## What you have to do
Taking the line that contains "Image resolution: width=1400" as the starting point, give again exactly every line up to and including the last line of the records below.
━━━ Dataset
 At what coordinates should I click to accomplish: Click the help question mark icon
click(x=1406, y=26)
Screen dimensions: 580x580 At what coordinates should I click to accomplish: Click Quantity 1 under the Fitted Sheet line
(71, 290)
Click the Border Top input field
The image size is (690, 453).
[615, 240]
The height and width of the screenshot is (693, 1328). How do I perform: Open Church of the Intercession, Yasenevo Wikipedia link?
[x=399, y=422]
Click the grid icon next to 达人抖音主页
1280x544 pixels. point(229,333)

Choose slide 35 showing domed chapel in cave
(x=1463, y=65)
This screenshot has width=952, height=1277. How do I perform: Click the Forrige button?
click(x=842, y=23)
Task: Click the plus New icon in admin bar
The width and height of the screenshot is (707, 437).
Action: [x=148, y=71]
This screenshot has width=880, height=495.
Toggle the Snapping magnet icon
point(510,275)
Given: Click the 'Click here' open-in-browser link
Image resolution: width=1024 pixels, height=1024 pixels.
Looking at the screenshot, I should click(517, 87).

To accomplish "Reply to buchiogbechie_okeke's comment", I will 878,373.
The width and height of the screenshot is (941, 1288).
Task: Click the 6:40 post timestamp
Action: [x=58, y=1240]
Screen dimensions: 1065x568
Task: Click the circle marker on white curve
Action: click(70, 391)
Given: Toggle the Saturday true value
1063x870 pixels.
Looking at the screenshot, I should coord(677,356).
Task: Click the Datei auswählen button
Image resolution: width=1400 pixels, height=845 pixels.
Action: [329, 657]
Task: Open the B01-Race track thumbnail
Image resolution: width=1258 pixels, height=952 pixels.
━━━━━━
## Answer to this task
Image resolution: width=1400 pixels, height=845 pixels.
Action: [329, 657]
Task: Open the B01-Race track thumbnail
Image resolution: width=1258 pixels, height=952 pixels.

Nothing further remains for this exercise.